▶ [Extracted information]:

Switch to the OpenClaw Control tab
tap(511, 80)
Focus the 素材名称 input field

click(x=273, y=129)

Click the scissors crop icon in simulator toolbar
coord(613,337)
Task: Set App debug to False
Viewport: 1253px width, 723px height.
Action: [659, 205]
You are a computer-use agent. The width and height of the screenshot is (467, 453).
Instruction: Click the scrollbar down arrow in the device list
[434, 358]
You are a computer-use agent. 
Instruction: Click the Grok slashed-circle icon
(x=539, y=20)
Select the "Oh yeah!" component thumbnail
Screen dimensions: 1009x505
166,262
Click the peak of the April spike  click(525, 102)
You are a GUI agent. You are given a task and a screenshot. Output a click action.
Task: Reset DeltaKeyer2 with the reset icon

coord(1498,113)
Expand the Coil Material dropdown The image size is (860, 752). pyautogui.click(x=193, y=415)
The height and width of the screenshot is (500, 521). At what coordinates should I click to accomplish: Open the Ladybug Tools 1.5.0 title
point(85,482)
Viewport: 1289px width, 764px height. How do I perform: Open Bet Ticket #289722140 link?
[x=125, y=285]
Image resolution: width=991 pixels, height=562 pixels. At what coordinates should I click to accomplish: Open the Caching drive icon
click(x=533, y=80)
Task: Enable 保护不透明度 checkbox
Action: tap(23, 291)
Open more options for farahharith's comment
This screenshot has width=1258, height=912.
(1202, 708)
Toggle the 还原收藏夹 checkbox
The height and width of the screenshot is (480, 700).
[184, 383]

▶ [Exercise]: Please give the records from the line containing "Viewport: 1289px width, 764px" up to and including the line containing "(1202, 708)" as a numbered list, with any blank lines left out.

▶ [Task answer]:
1. Viewport: 1289px width, 764px height. How do I perform: Open Bet Ticket #289722140 link?
2. [x=125, y=285]
3. Image resolution: width=991 pixels, height=562 pixels. At what coordinates should I click to accomplish: Open the Caching drive icon
4. click(x=533, y=80)
5. Task: Enable 保护不透明度 checkbox
6. Action: tap(23, 291)
7. Open more options for farahharith's comment
8. This screenshot has width=1258, height=912.
9. (1202, 708)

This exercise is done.